Lecture 12: Organization and Packaging of Python Projects¶
A complex research project often relies and many different programs and software packages to accomplish the research goals. An important part of scientific computing is deciding how to organize and structure the code you use for research. A well-structured project can make you a more efficient and effective researcher.
Just putting all of your code into git repositories won't magically turn a mess of scripts into a beautiful, well-organized project. More deliberate effort is required.
Types of Projects¶
Not all projects are created equal. Based on my experience, I categorize three different types of "research code" scenarios commonly encountered in geosciences.
- Exploratory analyses: When exploring a new idea, a single notebook or script is often all we need.
- A Single Paper: The "paper" is a standard unit of scientific output. The code related to a single paper usually belongs together.
- Reusable software elements: In the course of our research computing, we often identify specialized routines that we want to package for reuse in other projects, or by other scientists. This is where "scripts" become "software."
This lecture outlines some suggested practices for each category.
Exploratory Analysis¶
When starting something new, we are often motivated to just start coding and get some results quick. This is fine! Jupyter notebooks are an ideal format for open-ended exploratory analysis, since they are totally self-contained: they encapsulate text, code, and figures. If we find someting cool or useful, it is important to preserve these exploratory notebooks.
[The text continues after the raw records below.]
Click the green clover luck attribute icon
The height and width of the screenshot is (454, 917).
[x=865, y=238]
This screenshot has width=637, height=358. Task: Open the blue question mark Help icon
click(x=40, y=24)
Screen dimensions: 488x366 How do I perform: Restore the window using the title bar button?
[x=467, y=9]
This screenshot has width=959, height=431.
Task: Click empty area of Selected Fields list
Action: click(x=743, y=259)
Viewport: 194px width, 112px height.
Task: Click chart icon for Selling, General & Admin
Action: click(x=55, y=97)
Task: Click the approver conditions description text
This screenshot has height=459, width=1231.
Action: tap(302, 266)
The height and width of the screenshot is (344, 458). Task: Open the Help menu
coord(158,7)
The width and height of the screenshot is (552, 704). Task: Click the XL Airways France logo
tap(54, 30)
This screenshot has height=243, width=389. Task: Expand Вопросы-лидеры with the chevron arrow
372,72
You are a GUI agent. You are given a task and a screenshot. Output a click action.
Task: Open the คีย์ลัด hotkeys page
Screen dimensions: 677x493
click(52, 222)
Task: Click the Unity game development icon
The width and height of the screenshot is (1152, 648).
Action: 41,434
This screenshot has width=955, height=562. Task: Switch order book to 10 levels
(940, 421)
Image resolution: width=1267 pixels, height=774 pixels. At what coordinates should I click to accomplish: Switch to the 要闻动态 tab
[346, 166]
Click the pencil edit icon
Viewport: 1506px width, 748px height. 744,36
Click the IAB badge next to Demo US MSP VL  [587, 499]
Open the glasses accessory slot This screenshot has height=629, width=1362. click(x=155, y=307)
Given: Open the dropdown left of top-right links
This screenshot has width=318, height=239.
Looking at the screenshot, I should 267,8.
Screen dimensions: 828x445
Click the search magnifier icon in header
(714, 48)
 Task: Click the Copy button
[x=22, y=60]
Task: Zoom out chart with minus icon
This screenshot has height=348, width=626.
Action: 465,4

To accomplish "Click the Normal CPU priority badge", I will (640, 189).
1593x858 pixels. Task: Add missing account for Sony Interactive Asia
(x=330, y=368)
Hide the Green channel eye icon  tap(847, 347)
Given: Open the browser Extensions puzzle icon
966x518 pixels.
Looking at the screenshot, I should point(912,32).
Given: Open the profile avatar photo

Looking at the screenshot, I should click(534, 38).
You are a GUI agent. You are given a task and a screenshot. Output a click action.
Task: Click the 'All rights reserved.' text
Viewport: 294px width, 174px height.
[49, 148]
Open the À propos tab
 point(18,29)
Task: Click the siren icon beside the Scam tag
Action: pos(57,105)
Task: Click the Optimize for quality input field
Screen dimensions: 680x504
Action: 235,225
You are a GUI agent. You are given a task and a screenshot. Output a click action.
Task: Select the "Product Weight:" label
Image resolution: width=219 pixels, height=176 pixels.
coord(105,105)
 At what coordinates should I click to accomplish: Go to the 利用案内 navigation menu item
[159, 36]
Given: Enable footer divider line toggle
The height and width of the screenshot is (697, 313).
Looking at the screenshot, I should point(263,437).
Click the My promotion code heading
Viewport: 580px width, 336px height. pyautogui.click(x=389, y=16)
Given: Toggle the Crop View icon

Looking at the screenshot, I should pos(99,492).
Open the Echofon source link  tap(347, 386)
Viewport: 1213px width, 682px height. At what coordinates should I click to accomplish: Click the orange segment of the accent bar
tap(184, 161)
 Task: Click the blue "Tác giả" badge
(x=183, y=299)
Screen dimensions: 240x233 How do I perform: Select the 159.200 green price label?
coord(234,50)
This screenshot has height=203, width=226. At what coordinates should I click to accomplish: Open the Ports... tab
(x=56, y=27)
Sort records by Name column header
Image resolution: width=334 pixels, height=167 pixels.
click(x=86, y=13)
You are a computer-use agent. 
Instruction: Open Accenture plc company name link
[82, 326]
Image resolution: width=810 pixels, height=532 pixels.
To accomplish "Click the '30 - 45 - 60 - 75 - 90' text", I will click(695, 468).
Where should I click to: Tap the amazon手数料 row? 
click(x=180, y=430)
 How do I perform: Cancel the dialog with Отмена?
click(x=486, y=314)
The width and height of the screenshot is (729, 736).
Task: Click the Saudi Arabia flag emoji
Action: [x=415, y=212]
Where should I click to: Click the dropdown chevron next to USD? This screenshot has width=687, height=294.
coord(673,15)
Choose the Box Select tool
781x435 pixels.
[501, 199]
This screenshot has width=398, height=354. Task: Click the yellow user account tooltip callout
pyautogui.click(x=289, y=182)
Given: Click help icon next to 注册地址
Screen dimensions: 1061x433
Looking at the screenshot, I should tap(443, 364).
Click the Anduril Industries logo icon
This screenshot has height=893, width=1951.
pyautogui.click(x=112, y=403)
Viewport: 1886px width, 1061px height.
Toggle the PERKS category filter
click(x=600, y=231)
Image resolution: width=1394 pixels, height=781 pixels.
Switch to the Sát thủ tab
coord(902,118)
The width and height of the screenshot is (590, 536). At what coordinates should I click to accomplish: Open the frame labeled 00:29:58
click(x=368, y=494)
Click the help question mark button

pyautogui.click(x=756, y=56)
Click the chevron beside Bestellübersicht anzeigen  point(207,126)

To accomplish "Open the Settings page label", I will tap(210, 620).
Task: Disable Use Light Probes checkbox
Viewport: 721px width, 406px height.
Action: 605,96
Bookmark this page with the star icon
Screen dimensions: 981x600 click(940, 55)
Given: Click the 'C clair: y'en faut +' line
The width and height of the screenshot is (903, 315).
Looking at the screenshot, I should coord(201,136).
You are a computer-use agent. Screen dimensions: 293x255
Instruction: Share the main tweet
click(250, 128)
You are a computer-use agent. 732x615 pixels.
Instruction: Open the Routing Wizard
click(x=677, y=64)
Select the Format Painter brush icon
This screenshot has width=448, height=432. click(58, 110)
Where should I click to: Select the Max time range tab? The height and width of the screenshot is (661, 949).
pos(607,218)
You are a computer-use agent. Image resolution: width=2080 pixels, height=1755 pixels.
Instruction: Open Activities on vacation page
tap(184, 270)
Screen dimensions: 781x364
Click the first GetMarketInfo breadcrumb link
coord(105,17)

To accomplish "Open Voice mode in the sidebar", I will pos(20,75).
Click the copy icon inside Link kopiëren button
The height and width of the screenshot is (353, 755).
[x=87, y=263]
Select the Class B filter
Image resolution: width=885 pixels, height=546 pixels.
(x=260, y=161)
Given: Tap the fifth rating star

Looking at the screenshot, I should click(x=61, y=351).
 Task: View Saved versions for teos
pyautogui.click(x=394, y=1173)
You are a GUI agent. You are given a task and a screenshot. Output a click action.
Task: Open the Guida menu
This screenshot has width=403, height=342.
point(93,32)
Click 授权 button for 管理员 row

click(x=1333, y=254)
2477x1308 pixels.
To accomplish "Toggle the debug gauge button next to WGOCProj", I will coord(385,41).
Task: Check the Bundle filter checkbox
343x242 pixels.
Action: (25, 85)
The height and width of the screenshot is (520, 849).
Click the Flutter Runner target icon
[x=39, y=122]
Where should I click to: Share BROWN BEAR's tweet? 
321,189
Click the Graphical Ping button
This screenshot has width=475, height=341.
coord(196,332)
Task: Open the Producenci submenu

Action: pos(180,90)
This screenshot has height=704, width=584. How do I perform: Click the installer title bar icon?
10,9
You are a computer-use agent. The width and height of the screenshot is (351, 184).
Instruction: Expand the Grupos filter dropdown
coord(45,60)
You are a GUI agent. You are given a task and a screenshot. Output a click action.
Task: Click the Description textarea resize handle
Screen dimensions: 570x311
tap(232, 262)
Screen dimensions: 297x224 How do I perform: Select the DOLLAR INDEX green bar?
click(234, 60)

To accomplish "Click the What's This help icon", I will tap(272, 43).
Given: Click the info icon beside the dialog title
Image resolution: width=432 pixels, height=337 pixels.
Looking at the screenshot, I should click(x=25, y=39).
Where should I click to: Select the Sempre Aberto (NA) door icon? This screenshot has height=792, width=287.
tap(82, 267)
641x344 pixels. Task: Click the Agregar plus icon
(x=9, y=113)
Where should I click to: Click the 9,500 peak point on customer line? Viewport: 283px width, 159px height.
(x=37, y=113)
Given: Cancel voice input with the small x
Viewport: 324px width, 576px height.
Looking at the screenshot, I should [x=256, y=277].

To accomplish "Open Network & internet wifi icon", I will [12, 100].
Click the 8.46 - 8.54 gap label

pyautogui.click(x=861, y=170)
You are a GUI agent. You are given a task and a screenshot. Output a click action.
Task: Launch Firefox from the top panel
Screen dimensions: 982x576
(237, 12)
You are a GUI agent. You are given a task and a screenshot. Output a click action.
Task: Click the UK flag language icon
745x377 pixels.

A dedicated github repository can be overkill for a single file. Instead, I recommend github's "gist" mechanism for saving and sharing such "one-off" notebooks and code snippets. Gists are like mini repos you can easily share and embed. (You can create one right now by going to https://gist.github.com/.)
You can upload any file (including an .ipynb
notebook file) by dragging and dropping it into the gist website.
You have the choice of making you gist public or secret. (There is no private option, but a secret gist can only be seen by others if you give them the URL.)
GitHub's rendering of Gists is a bit buggy. For a more consistent rendering experience, you can share your gist via http://nbviewer.ipython.org/.
A Single Paper¶
Scientific Reproducibility¶
Reproducibility is a cornerstone of the scientific process. However, today one often reads that science is in the midst of a reproducibility crisis. This crisis may be due to increasing complexity and cost of scientific analysis, together with mounting pressure to publish as much and as quickly as possible.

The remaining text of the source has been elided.